- Born: 4 July 1918 Singapore
- Died: 15 August 2000 (aged 82) Ringwood, Hampshire, England
- Occupations: Inventor Founder of Mathmos
- Spouses: Marjorie Bevan Jones; Elizabeth Elcoate Gilbert; Christine Baehr;

= Edward Craven Walker =

English inventor and film director (1918–2000)

Edward Craven Walker (4 July 1918 – 15 August 2000) was a British inventor, who invented the psychedelic Astro lamp, also known as the lava lamp.

==War record==
Craven was a pilot in World War II, flying a photo reconnaissance DeHavilland Mosquito over Germany to take photographs. He met his first wife, Marjorie Bevan Jones, at an air base where she was with the WAAF.

==The Astro lamp==
===Genesis===
After the war, Craven developed an idea he saw in a country pub in Dorset. The pub had a contraption made by a regular, Donald Dunnett, a one-off device which used two immiscible fluids as an egg timer. While it was rudimentary, Craven saw potential and set about perfecting it and turning it into a lamp. In his shed he mixed ingredients in bottles of different shapes and sizes. He discovered one of the best containers was a Tree Top orange squash bottle, and its shape subsequently defined the Astro Baby Lamp or Astro Mini as it was then called.

===Industry===
Craven with his wife Christine set up a company, Crestworth and then Mathmos, to produce the lamps, operating from small buildings on an industrial estate in Poole, Dorset. Walker said of his lamp, "I think it will always be popular. It is like the cycle of life. It grows, breaks up, falls down and then starts all over again.

In the late 1970s, the popularity of the hippie style abated somewhat, and lava lamps fell out of fashion. The Walkers kept their company going throughout the 1980s but scaled back operations.

Original Mathmos lamps are still made by the same company in the UK, including updated versions of their classic designs.

===Later years===
In the early 1990s, a young couple began manufacturing and selling them successfully. Cressida Granger and David Mulley approached Craven and took over running the company and renamed it Mathmos in 1992. Initially they were in partnership with Edward and Christine Craven Walker and the company was called Crestworth Trading Ltd. Over a period of years, they bought out the Walkers bit by bit.

They had the rights to produce Astro Lamps and continued to manufacture in the same location, using almost the same staff, machinery and even some of the 1960s components. Craven Walker remained a consultant at Mathmos until his death in 2000, helping particularly to improve the formula of the lamps.

Astro lamp has been in continuous production for 60 years and has been handmade in Britain since 1963, and is still made today by Mathmos in Poole.
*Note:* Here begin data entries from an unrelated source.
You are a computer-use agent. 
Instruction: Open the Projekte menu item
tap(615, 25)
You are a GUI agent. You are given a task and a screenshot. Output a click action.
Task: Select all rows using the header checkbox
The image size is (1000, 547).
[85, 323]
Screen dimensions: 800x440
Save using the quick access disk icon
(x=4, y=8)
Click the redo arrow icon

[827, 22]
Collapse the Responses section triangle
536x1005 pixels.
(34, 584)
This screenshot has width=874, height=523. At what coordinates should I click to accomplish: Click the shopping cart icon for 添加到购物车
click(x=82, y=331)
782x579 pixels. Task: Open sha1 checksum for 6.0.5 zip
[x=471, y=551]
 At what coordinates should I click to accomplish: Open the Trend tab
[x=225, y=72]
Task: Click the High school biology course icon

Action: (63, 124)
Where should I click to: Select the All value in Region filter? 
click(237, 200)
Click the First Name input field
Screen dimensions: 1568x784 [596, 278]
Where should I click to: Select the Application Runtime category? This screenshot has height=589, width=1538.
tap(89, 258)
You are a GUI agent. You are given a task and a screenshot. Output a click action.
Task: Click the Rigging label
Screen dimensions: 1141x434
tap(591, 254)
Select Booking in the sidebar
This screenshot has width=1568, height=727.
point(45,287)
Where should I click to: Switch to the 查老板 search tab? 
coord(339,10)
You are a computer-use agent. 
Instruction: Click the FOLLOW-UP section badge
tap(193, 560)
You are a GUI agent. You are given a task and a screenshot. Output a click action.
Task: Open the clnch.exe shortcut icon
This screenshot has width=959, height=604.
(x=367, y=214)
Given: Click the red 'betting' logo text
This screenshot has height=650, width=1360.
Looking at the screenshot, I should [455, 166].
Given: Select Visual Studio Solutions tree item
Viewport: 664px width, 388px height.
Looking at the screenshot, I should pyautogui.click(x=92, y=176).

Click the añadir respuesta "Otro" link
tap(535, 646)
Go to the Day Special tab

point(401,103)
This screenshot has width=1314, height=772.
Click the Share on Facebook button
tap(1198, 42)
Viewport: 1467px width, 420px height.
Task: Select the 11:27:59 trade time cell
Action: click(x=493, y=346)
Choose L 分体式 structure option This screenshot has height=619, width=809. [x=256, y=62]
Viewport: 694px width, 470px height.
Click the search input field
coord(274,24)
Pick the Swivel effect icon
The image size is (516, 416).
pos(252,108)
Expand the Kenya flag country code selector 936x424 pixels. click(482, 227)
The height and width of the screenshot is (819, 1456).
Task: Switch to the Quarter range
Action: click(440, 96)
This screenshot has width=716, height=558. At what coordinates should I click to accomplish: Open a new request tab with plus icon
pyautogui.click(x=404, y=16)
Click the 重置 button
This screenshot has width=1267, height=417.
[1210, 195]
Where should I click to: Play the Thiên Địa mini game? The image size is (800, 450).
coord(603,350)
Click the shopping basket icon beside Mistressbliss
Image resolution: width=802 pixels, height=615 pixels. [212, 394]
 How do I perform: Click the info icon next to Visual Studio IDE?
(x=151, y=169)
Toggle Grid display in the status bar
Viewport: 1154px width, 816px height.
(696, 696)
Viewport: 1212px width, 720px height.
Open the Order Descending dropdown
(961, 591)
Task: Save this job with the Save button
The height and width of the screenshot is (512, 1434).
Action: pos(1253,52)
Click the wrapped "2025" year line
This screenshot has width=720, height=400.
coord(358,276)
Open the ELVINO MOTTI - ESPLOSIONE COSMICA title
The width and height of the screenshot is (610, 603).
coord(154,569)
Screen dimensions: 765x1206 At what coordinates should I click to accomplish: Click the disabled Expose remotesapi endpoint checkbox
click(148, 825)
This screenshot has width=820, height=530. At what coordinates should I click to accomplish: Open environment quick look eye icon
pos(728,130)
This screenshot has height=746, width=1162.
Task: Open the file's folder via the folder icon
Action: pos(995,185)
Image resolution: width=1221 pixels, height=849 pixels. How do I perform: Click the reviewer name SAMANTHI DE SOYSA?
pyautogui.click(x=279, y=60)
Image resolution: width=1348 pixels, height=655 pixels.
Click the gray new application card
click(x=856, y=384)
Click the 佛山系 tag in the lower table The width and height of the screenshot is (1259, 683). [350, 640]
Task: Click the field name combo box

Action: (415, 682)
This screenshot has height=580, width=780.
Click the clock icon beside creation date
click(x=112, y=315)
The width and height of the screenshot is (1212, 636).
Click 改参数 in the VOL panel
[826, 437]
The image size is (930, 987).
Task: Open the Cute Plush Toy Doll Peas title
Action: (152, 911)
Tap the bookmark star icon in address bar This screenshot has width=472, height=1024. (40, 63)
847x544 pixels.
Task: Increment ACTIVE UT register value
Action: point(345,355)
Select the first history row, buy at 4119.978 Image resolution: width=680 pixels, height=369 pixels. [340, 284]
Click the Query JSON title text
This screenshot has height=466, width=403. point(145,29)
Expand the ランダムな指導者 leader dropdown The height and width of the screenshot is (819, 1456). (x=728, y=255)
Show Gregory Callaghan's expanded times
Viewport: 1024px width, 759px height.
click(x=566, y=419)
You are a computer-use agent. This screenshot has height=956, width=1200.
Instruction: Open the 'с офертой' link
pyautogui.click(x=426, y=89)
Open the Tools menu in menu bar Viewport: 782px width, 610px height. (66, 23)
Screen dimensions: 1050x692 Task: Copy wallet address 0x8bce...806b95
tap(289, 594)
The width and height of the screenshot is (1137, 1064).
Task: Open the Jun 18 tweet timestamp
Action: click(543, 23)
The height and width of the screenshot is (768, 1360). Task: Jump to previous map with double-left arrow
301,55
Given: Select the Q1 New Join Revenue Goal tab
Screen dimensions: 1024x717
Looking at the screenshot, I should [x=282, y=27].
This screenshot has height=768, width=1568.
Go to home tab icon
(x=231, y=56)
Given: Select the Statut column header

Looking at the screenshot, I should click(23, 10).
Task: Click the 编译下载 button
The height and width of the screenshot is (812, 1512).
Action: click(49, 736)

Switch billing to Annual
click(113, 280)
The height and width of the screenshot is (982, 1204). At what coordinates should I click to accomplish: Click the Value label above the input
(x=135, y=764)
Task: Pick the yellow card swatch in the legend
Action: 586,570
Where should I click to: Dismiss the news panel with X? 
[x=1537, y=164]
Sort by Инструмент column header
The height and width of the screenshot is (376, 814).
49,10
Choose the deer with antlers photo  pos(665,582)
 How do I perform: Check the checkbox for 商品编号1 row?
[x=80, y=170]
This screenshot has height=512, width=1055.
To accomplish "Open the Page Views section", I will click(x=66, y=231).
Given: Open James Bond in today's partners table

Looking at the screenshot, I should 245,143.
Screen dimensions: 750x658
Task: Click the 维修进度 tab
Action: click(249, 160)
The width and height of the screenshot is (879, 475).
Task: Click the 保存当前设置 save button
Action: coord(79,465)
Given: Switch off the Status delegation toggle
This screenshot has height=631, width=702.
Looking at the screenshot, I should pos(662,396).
The Mathmos lava lamp formula developed initially by Craven Walker in the 1960s and then improved with his help in the 1990s is still used. Mathmos celebrated its 50th anniversary in 2013.

==Naturism==
Walker was a member of Spielplatz naturist camp in the 1950s. It was routinely described as Naturism's Ambassador. He set up his own naturist resort at Matchams, near Ringwood, known as the Bournemouth and District Outdoor Club (BDOC). The camp closed in 2000 after Craven's death.

==Film work==
Craven combined film with naturism. In the 1950s/60s, nudity in film was taboo, but he evaded censors by not showing pubic hair. As a result, he became a pioneer in this genre. Under the pseudonym Michael Keatering, Craven directed the naturist film Travelling Light (1959). This was the first naturist film to receive public release in the UK. Described as an underwater ballet, it was shot off Corsica and released in 1960. He later produced Sunswept (1961) and Eves on Skis (1963). He lost a lot of his film archive when a tree fell on the garage in which it was stored while he was away at his apartment in Costa Natura, a naturist resort in Estepona, Spain.

==Death==
Toward the end of the 1990s, Craven suffered from cancer. He died in Hampshire in 2000, aged 82, and was buried in a small cemetery in the New Forest.